[gdal-dev] ogr2ogr problem converting UK Ordnance Survey MasterMap
Even Rouault
even.rouault at mines-paris.org
Tue Jul 13 13:37:19 EDT 2010
Peter,
answers below
Le Tuesday 13 July 2010 09:16:45 Peter J Halls, vous avez écrit :
> Even, Jez,
>
> sadly, I am not going to be able to try this out myself for at least a
> couple of weeks, due to other commitments.
>
> I think Even's solution to split the multiple entries into a large
> number of simple entries is workable, however I do have a couple of
> caveats. I think this is pragmatic and the only viable approach for the
> majority of output structures which, like Shapefiles / dBase IV, cannot
> support list columns. I think that this should be adequate for those who
> require to draw maps from these data - the cartographic instructions should
> be easily handled by this solution; my doubts concern the use of these data
> as inputs to analytic processes. My caveats are:
>
> 1) I would like to know how many such columns are present for each 'list'
> and how many were found. For example, the limit might be set at 80 but
> there be 85 in the source, so I would like to know that for a particular
> record only a subset / the first 'n' have been stored. This gives the
> possibility of making adjustments to the parameters. Of course, it also
> takes up a couple of precious columns per list entry, reducing further the
> proportion of the list that can be recorded ...

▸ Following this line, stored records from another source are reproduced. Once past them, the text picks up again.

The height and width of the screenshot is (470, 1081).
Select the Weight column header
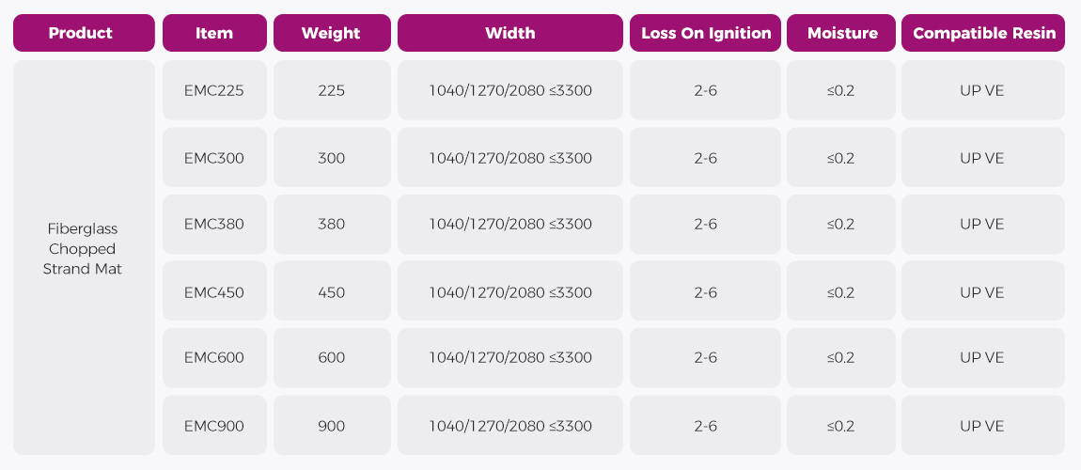coord(331,33)
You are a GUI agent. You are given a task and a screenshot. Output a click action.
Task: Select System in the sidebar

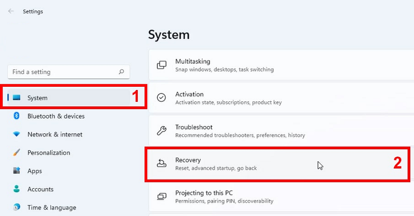[37, 98]
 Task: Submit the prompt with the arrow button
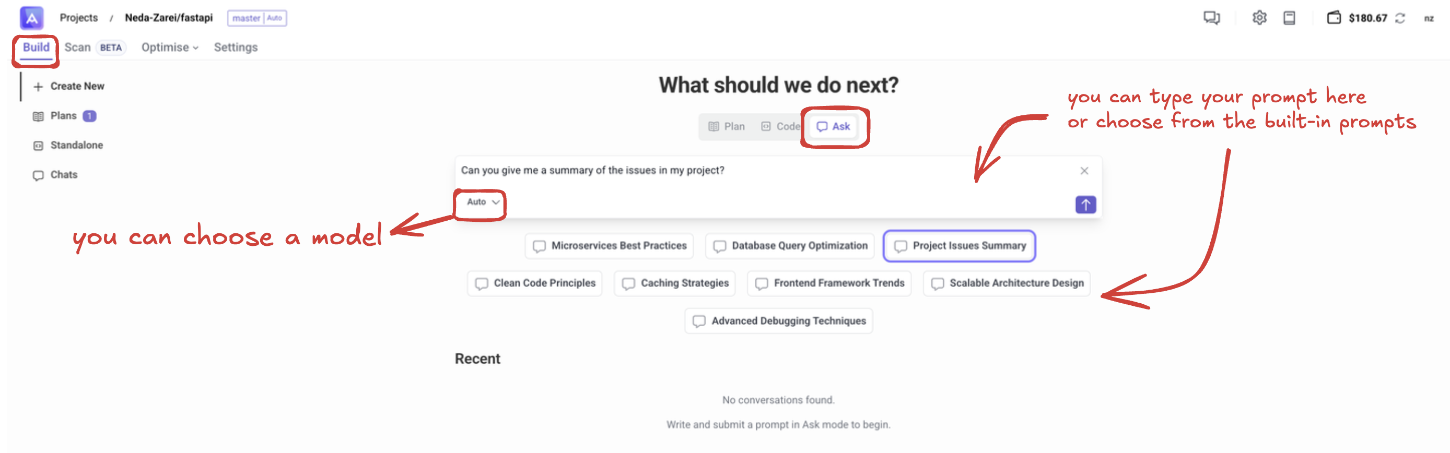pyautogui.click(x=1085, y=204)
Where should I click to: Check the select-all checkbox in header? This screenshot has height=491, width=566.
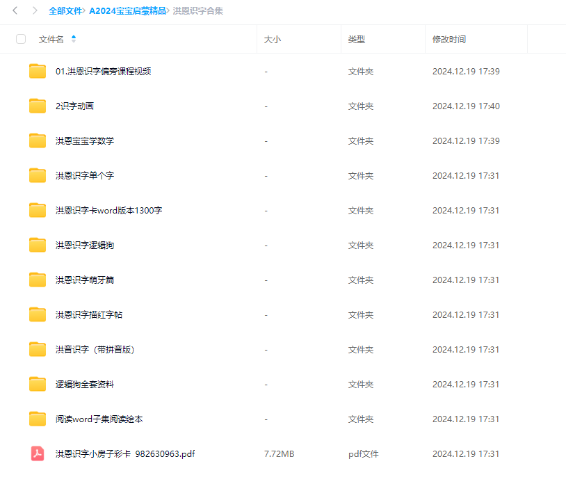pos(21,39)

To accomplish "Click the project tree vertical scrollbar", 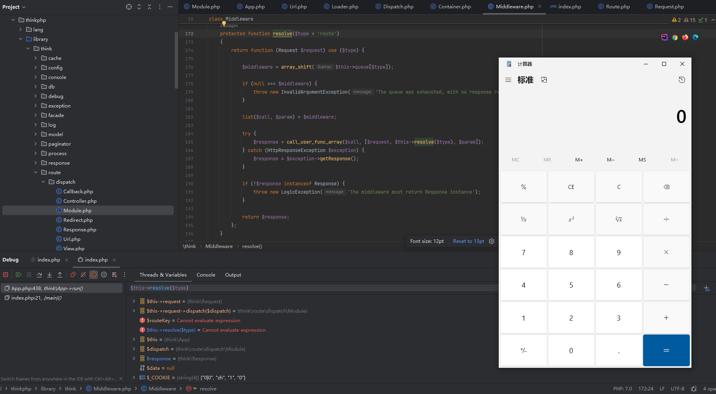I will (176, 60).
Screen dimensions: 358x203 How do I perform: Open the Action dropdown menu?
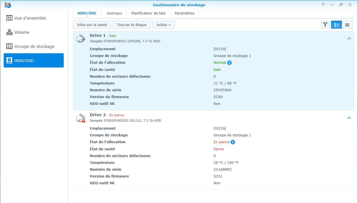pyautogui.click(x=163, y=25)
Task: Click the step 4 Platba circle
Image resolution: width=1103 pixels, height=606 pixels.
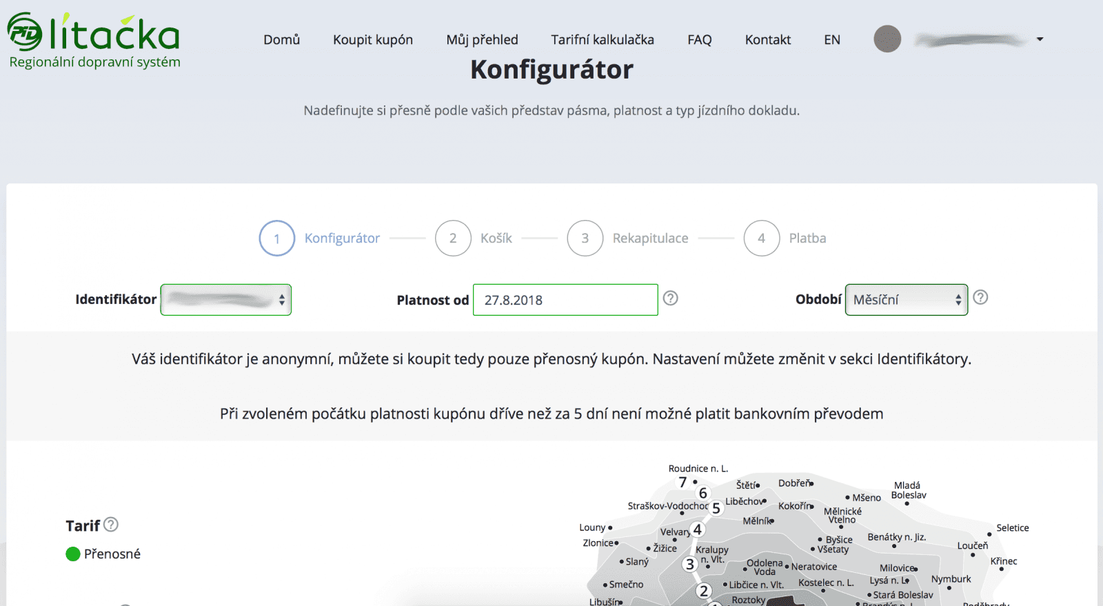Action: (x=761, y=238)
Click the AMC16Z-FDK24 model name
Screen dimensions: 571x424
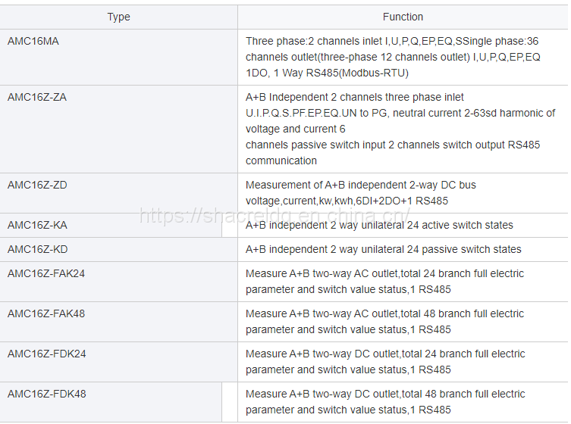46,354
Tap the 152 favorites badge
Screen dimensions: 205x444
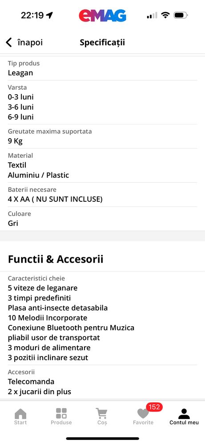click(x=154, y=407)
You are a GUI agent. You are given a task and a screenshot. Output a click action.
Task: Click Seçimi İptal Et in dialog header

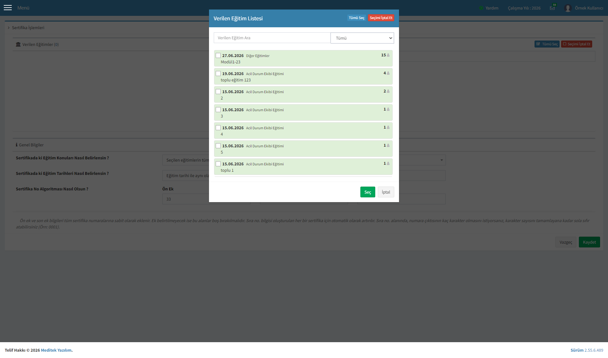tap(381, 18)
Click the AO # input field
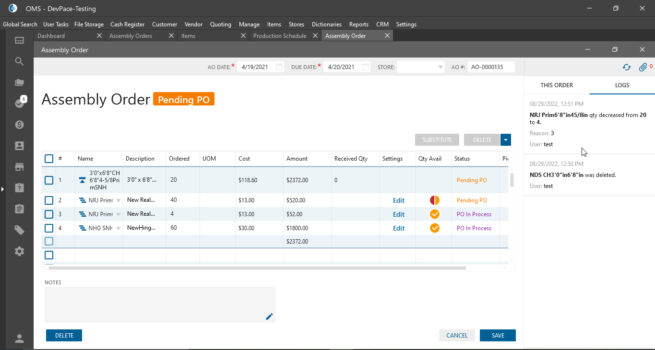Viewport: 655px width, 350px height. (490, 67)
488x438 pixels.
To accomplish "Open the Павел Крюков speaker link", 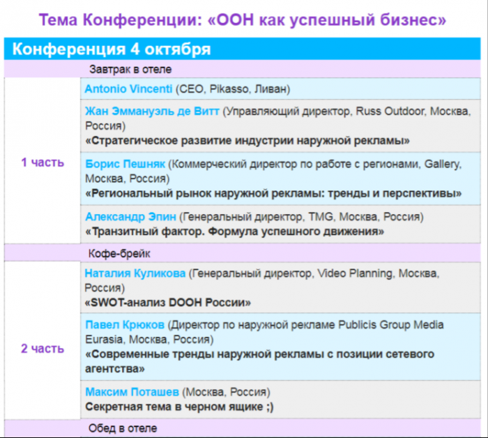I will (125, 325).
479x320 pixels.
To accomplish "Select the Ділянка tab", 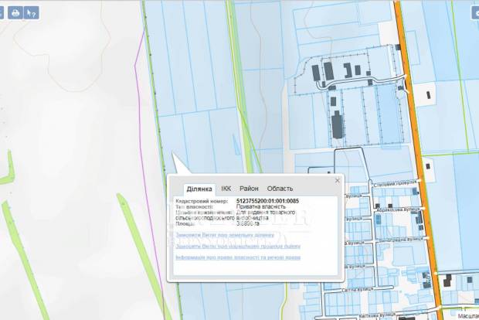I will coord(198,189).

if you specify -splitlistfields -maxsubfields n, ogr2ogr will just retain the
n first items of the list and discard silently any extra items if the list is
longer. If -maxsubfiles is not specified, it will scan the whole layer to
compute the maximum number of items availabl and create as many subfields as
necessary.
There's no API currently to know the maximum number of items for a column of
StringList, RealList or IntegerList type. This can be done however with
existing OGR API like I did in the scan phase of ogr2ogr -splitlistfields
(this could be done via Python scripting also).
>
> 2) This 'list' structure is used by OS for both 'informational' entries, eg
> changeHistory, and 'data' entries, eg referenceToTopograhicArea (which
> lists all the TOIDS that comprise a complex feature such as, for example,
> 'Station Road' in ITN). In this case, OS are adopting a similar approach
> to that used by ESRI for the old 'coverage' format, by not repeating the
> geometry but creating the geometry once and then making pointers to those
> parts of the geometry required for a specific purpose. Here, truncation of
> the list means that the output data may not be usable for the intended
> purpose. Unfortunately, other than using lists, I cannot see a viable
> alternative as there can be many thousand of these - which can easily
> exceed the maximum number of columns permitted in several of the output
> formats. I had originally been considering comma separated lists in a
> single string, but these can quickly exceed the maximum string length,
> which brings us back to the reasons for Even's solution.
>
> This is a form of topology embedded within the OS data and it might be that
> it is desirable to continue with the 'no topology here' principle. This is
> another of the 'problems', in that many (most today?) spatial data
> structures are not designed to store topology, however topology does have
> its uses.
I'm afraid your needs are a bit specific and go beyond OGR scope, that isn't
designed to address topology issues. Keep in mind it's based on the Simple
Feature model.
>
> 3) What to do when a limit is reached. As I have not had the chance to try
> Even's development yet I do not know what approach has been chosen. From
> the perspective of using the output, I guess that I want a list of the FIDs
> (TOIDS) which contain truncated data structures: this would permit some
> measure of choice when handling these data ... a sort of 'exceptions list'.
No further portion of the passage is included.